Who better to represent the Trail Blazers at the 2021-22 NBA Draft Lottery than star player, Damian Lillard. He sat there behind the podium and the large pinwheel logo and listened as deputy commissioner Mark Tatum named off the top ten teams in the draft in reverse. After ten, nine, and eight, the Blazers 9.5% chance at the first pick and 37% chance at a top four pick were still alive. Then came the seventh pick, the envelope please. Tatum announced it was the Trail Blazers and Lillard didn’t even need to speak. His facial reaction and body language said everything. There was no hiding his displeasure. He leaned his head back and forward, closed his eyes and gave an exasperated, hysterical chuckle to himself, covered his face, and ran his fingers through his beard. Other representatives around him noticed his disappointment and couldn’t help but to share an audible laugh.
It was the epitome of Portland’s luck over the years. Injuries, the inability to bring in big named free agents, daft mishaps, etc. Lillard who has been in a Blazers jersey for a decade, maybe finally thought something good was going to come. The Blazers traded away three of their starters and opted to develop their youngsters (coughtankcough), after it was determined Lillard would not return for the season. This was supposed to be the payoff. The Blazers front office and Lillard are now left shaking their heads. What is next?

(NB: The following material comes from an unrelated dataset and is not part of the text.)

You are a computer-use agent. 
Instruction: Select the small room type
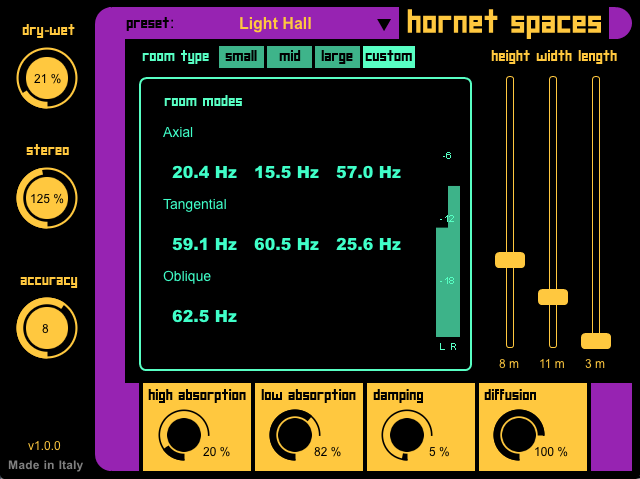click(243, 57)
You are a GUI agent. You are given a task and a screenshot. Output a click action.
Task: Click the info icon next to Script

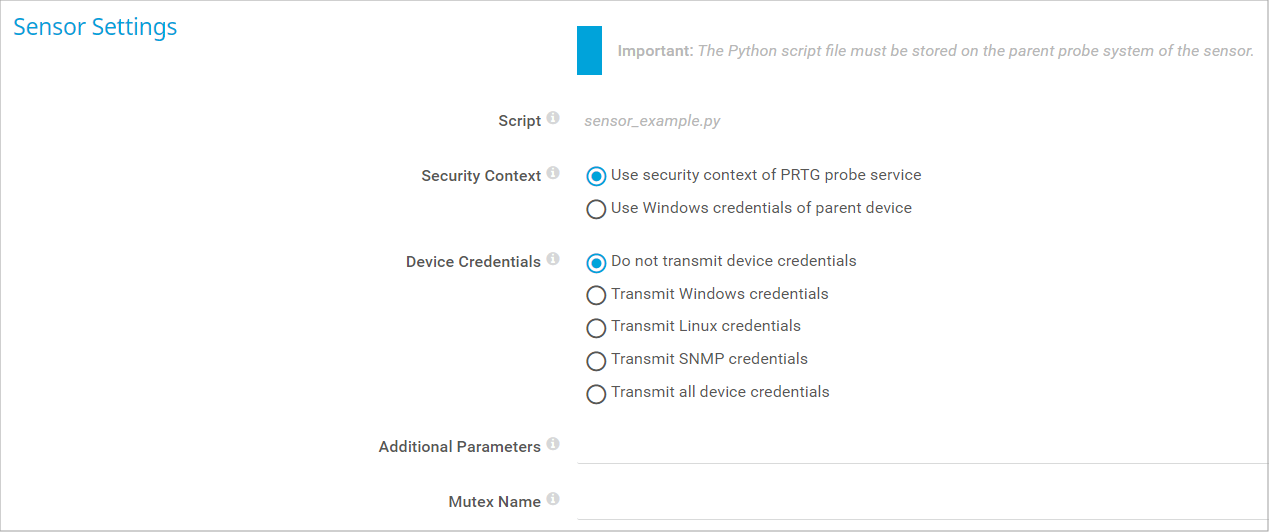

How does this change a plan that has been seemingly crumbling over the past month.
To review, lets go backwards for a moment. Joe Cronin had been named Interim GM back in December. He traded away CJ Mccollum, Norman Powell, and Robert Covington along with a slew of other role players. Cronin will tell you it gives Portland cap space flexibility in free agency. It doesn’t, not really. Its like David Copperfield making the statue of liberty disappear. It’s illusion. The could have salary cap space up to almost $52 million, but they won’t. They have cap holds, including for their trade exceptions, not to mention they will be resigning Anfernee Simons and Jusuf Nurkic. They could renounce them and their exceptions so they could sign someone like James Harden, Bradley Beal, or Zach LaVine. But, those guys aren’t leaving their teams most likely, and especially not to come to Portland.
The NBA draft is June 23rd.The Blazers have the 7th pick. They would have had the Pelicans pick had they not made the post season. It would have been nice to have seen the Blazers get back the Lakers pick in the New Orleans deal. Then at least they would be sitting with the 7th and 8th picks. As it is, the Blazers got fleeced on the Pelicans trade for McCollum and sit with just 1 pick in the first round after a year in tank mode. They do have two second round picks, #36 (Their own) and #57 (from Memphis via Utah). With a top three pick, the Blazers could have netted Banchero, Smith, or Holmgren, or had more flexibility trading down. As it is, they could still trade down giving the 7th to San Antonio for the 9th and 25th. Then they would have a pick to use and one to trade for a veteran like Jerami Grant. They could trade both for Veterans. They could trade the 7th and a player to Atlanta for John Collins and the 16th. So, there are still options in the draft. Probably, their best path to upgrading this offseason.
The Blazers will be unable to trade future 1sts for the immediate future as they are tied up, possibly till 2028 with Chicago as part of the trade that briefly brought Larry Nance Jr to the Blazers. The Blazers will continue to owe the Bulls the 1st round pick till the Blazers make the post season and it conveys or until 2028 if the Blazers somehow miss the next six playoffs when it will switch to a 2nd round pick. The Blazers could make another deal with Chicago that changes that, but until then the Blazer can’t trade future 1sts.
The Blazers have the contract of Eric Bledsoe which is only partially guaranteed. He would only get $3.9 million of a $19.3 million contract if he is waived within four days of the moratorium. Meaning the Blazers could trade for a player worth up to $19.3 million and then the other team could waive Bledsoe for a salary dump. The Blazers could and will look to use the contract to net a veteran player. They also have the $19 million contract of Joe Ingles they could use in a side and trade because they own his bird rights.
Portland has a $20.8 million trade exception from the Pelicans that expires February 8th, a $6.5 million exception that expires February 4th, and a $3.2 million exception from Utah that expires February 9th. The Blazers would have to wait till after team salary is over the cap to use the trade exceptions.
The Blazers also have a non – taxpayer mid level exception of $10.3 million and a $4 million bi annual exception.
The Blazers have some flexibility, just not as much as Joe Cronin would like to think. The Blazers will likely trade the 7th pick and move down for multiple firsts. They will likely trade a pick and Bledose for a veteran, then use the other pick to take a chance on a rookie. They will then likely keep Ingles, use a trade exception to bring in another vet, sign guys like Dunn and Eubanks to minimums, use the tple and bi annual, sign a second rounder to a 2 way, and then re-sign Nurkic and Simons. Mix that with a reinvigorated Lillard, Hart, Little, Winslow and co and hopefully, this is the recipe for a competitive Trail Blazers for the 2022-23 NBA season.